En novembre 2020, l’équipe du Théâtre PÀP s’est arrêtée au Bas-Saint-Laurent dans le cadre de son projet de recherche Radio-ressources. Il s’agissait de visiter six régions du Québec qui se sont développées autour de l’exploitation intensive de la nature, afin d’entendre des auteurs et des intervenants de toutes sortes parler de leur rapport aux ressources naturelles. De ce voyage est ressorti un balado de 45 minutes « à la croisée du documentaire et de la poésie auditive » pour reprendre les mots de ses auteurs, en attendant un futur projet théâtral.
L’enregistrement dans la salle rouge de la Coop Paradis rassemblait notamment la restauratrice Colombe St-Pierre, l’agriculteur de proximité Donald Dubé et l’écrivaine Stéphanie Pelletier. Thème choisi au Bas-Saint-Laurent : l’autonomie alimentaire, un sujet plus délicat qu’il n’y paraît dans ce grand territoire fier de ses artisans, mais qui exporte une grande partie de ce qu’il produit sans être capable de se nourrir. Colombe St-Pierre raconte qu’après une sortie de pêche au flétan, elle a vu plus d’une tonne de poisson partir dans des camions, « pis c’est revendu, pis on le voit plus… J’ai pété une coche, faque j’ai acheté 1 200 livres de flétan à moi toute seule! »
Radio-ressources est une succession de diapositives sonores provenant des quatre coins du Québec, qui s’écoute remarquablement bien et sait nous arracher une petite palette d’émotions. Au fil des interventions, une constante se dégage : ils sont nombreux, les territoires qui se questionnent sur leur dépendance à un extractivisme ayant profité bien plus souvent au capital urbain qu’au prolétariat du coin. En Abitibi, cette exploitation est symbolisée par les mines; au Saguenay, par l’électricité bon marché à laquelle a droit Rio Tinto.
RÉUSSIR EN RÉGION, UNE DRÔLE D’IDÉE
Rien de nouveau sous la neige : on retrouve dans les déambulations du Théâtre PÀP l’esprit des documentaires de Pierre Perreault, entre critique de la dépossession et recherche de meilleures solutions. Le temps se serait-il figé depuis les années 1970? Pas tout à fait : dans Radio-ressources, certains intervenants se réjouissent du fait que des PME québécoises ont réussi à profiter à leur tour de ce qu’on appelait autrefois les « richesses » naturelles. Mais est-ce que la décolonisation peut se limiter à cela? La question aurait mérité d’être approfondie.

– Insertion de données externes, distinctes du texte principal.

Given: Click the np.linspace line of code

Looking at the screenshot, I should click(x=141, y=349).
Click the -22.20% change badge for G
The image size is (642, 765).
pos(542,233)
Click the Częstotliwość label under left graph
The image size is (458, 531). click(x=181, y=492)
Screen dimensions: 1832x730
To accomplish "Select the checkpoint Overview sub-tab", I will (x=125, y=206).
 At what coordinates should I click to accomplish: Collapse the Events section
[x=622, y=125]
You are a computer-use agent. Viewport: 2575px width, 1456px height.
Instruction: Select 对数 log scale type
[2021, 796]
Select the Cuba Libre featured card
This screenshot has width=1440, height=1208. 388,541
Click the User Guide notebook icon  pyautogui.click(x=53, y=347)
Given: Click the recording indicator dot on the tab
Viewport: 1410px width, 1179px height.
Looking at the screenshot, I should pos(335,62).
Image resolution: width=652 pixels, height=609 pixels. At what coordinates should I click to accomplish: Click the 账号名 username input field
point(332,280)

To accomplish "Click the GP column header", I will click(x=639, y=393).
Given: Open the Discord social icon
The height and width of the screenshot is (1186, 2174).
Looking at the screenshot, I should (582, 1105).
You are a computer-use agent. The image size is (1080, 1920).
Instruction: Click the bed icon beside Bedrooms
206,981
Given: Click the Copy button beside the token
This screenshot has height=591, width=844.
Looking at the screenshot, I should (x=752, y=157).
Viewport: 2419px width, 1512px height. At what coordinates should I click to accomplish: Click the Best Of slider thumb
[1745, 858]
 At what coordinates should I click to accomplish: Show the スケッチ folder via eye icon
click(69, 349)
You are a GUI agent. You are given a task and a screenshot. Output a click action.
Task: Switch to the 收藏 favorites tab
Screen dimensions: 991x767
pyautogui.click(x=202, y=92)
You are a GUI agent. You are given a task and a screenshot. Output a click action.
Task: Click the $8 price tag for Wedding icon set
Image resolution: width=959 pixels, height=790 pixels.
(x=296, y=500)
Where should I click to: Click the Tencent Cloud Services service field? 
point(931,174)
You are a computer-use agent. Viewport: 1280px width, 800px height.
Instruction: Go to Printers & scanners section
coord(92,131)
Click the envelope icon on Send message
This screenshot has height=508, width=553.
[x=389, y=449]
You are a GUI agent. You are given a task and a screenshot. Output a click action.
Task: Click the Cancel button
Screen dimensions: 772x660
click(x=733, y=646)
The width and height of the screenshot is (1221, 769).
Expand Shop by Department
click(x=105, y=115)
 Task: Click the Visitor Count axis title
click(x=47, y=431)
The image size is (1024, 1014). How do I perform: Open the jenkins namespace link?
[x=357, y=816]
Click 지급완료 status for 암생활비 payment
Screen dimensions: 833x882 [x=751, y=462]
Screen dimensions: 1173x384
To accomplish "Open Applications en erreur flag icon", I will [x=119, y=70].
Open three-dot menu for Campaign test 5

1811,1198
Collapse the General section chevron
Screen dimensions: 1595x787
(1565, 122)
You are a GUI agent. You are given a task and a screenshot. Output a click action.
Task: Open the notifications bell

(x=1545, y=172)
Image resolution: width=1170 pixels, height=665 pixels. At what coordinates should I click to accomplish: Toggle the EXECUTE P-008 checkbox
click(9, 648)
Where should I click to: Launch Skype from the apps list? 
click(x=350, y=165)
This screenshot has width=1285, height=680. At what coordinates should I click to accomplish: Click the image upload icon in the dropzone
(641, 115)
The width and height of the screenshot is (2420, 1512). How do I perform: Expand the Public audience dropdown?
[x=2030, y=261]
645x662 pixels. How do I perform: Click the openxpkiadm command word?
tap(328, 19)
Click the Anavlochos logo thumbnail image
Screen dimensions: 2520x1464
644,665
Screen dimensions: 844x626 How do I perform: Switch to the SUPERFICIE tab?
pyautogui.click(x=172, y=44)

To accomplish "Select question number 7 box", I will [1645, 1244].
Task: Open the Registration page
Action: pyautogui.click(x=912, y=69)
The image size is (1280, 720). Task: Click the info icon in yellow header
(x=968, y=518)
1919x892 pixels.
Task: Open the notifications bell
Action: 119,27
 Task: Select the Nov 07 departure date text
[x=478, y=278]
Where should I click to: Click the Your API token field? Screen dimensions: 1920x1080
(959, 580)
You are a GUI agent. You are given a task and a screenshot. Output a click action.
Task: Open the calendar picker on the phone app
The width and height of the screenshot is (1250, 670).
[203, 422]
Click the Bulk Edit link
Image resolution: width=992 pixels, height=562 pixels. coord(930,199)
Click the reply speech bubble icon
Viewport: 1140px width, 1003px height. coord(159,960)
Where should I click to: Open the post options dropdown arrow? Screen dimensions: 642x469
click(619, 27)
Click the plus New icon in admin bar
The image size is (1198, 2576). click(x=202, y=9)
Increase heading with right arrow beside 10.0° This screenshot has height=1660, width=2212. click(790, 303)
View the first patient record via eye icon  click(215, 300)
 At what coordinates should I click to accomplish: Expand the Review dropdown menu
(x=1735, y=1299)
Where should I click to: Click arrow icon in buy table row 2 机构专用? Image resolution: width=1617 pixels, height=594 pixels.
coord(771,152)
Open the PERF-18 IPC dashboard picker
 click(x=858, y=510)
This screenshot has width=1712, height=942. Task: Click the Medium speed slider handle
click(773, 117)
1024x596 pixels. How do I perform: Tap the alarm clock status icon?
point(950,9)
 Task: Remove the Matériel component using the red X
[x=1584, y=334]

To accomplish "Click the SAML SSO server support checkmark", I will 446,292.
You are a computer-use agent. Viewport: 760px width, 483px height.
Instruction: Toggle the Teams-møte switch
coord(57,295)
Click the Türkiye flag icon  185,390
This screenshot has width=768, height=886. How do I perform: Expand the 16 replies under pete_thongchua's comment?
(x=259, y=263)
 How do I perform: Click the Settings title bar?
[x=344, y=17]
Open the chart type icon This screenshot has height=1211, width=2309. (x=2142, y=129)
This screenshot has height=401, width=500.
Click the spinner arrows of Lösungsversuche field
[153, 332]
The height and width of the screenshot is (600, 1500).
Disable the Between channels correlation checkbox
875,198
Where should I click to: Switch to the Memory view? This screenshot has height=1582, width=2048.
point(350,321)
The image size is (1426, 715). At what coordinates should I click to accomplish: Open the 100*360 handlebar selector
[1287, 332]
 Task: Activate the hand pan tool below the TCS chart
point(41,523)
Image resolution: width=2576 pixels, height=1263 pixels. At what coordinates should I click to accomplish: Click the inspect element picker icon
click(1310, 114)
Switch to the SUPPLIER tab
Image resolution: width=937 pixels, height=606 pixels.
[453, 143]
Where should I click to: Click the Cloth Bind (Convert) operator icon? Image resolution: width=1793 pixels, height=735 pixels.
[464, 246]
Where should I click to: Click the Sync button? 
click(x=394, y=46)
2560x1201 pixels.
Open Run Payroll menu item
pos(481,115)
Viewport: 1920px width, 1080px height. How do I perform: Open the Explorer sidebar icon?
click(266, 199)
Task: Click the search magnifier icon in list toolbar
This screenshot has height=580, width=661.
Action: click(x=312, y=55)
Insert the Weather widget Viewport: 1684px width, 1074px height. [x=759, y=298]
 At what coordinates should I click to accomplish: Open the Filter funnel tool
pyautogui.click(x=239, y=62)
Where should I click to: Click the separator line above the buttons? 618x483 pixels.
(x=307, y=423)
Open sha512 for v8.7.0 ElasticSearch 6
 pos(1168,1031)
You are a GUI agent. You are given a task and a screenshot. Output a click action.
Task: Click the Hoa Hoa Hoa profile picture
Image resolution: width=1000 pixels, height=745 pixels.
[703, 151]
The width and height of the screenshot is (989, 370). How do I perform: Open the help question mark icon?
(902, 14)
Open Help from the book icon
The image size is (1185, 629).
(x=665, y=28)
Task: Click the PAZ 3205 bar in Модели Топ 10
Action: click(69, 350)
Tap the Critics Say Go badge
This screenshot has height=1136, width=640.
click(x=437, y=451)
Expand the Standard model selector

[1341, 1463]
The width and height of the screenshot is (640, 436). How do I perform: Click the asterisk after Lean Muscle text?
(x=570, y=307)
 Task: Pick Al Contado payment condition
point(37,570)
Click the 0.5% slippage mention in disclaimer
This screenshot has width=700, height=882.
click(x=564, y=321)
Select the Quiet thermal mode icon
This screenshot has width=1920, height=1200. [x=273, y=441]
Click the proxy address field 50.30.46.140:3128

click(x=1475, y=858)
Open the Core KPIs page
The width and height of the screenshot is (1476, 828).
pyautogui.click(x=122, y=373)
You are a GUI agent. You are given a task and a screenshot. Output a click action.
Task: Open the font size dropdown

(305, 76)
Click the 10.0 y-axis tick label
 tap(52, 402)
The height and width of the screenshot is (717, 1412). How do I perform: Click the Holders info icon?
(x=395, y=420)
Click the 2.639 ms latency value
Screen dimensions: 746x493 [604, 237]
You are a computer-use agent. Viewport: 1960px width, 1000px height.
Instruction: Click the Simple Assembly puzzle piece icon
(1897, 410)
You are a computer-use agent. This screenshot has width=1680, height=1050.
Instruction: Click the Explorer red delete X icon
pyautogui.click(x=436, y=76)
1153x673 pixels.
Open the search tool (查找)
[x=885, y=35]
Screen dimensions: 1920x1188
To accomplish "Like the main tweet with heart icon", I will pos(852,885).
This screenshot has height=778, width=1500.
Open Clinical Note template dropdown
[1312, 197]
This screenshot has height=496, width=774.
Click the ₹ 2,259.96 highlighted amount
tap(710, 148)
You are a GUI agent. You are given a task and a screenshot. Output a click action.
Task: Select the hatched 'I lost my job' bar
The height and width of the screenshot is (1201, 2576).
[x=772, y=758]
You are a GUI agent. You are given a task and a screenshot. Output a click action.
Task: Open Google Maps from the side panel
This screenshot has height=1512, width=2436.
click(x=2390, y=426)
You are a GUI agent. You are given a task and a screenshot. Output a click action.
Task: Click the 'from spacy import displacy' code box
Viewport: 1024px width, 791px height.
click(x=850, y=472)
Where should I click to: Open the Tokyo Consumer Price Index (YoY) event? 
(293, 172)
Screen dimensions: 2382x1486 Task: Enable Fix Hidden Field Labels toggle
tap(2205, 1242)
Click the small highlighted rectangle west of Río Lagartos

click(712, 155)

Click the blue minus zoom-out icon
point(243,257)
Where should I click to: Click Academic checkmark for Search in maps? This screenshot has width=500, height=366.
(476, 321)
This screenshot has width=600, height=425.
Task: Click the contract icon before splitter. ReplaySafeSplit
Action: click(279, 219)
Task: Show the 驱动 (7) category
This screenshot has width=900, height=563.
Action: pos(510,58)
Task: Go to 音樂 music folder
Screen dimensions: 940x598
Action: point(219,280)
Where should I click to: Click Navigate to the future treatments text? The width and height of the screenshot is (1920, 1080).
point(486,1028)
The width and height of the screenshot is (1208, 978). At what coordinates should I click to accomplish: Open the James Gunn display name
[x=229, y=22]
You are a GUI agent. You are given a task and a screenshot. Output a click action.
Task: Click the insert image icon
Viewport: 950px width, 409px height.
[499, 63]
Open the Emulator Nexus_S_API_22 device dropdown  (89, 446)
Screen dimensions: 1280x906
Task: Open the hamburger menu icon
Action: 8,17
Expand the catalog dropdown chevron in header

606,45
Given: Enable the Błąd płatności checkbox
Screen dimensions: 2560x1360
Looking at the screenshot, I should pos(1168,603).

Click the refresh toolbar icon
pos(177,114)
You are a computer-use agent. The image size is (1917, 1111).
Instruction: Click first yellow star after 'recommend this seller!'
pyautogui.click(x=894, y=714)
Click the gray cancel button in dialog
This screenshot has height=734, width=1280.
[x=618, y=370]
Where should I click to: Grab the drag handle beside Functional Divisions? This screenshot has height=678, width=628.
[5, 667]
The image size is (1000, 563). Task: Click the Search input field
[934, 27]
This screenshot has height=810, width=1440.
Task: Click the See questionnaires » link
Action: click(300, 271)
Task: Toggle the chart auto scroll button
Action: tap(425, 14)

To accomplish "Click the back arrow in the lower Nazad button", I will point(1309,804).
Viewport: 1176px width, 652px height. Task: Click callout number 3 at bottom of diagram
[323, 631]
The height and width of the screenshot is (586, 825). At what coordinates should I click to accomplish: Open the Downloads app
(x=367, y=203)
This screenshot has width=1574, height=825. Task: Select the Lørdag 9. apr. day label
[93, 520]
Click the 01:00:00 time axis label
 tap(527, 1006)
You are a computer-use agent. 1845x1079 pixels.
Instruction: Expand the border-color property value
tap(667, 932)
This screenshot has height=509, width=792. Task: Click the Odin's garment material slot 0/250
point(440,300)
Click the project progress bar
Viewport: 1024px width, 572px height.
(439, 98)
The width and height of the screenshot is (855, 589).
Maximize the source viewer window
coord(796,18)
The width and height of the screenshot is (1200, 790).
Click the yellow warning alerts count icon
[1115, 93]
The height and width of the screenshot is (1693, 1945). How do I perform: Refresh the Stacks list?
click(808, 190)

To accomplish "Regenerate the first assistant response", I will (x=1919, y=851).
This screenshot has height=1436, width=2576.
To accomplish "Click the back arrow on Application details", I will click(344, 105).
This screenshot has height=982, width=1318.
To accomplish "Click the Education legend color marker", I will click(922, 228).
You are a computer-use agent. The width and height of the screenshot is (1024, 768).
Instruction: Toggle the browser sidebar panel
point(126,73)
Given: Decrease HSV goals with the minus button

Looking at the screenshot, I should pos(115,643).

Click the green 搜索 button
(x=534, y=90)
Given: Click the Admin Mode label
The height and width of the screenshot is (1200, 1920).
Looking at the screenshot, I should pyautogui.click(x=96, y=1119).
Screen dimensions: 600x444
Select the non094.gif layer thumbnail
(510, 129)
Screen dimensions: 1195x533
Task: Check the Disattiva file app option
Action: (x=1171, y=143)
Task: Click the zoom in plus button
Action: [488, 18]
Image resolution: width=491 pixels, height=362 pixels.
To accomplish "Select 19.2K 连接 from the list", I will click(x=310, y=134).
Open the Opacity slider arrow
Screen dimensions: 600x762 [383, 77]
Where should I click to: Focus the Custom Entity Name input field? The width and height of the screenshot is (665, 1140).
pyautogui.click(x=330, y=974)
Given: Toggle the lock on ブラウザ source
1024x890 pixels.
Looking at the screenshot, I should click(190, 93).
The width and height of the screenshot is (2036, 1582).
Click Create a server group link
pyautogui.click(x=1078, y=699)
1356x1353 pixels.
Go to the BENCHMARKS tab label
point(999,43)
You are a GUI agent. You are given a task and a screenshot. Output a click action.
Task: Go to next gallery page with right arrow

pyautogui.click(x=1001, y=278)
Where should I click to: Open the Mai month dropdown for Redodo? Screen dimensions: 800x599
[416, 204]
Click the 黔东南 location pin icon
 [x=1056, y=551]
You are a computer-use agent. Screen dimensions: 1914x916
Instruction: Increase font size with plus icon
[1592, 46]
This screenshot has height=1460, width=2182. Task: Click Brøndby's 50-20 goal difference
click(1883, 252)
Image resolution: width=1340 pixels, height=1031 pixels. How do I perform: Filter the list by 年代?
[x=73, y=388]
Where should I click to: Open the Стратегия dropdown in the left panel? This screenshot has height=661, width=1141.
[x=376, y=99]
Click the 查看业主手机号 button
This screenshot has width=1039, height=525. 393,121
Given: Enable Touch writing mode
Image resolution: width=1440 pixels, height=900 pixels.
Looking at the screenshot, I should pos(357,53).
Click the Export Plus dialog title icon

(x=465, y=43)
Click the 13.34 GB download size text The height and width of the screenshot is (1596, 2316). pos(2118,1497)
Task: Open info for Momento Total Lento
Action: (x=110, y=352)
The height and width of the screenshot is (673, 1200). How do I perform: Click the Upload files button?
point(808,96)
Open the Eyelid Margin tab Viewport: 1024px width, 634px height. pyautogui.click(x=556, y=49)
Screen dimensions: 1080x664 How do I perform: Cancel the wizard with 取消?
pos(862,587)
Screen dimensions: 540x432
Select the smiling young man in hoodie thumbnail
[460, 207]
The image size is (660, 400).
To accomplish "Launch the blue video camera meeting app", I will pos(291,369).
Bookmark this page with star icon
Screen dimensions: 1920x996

On regrettera également que le nom des intervenants ne soit pas décliné avant chaque intervention, même si les oreilles averties reconnaîtront la voix de Donald Dubé invitant à la reconquête populaire des terres agricoles, ou celle de Stéphanie Pelletier regrettant le montréalocentrisme de la culture au Québec : « Une étiquette qui m’agace beaucoup, c’est «écriture des régions» ou «écrivaine régionale», déclare-t-elle. « Comme si ce n’était pas tout à fait une réussite, comme si le rayonnement de mon écriture ne pouvait se contenter de ne porter qu’au-delà des collines du haut pays. On y sent quelque chose de réducteur quand c’est évoqué. »
Avec Radio-ressources, une compagnie métropolitaine fait toutefois un effort d’écouter et de comprendre les régions. C’est dans l’air du temps et on ne peut que s’en réjouir. Car oui, le rural est politique, ce qu’on oublie trop souvent. Ou comme le remarque le narrateur Patrice Dubois, qui est aussi le directeur artistique du Théâtre PÀP : « Souvent, habiter, c’est prendre position ».
Le balado Radio-ressources est disponible gratuitement sur le site du Théâtre PÀP.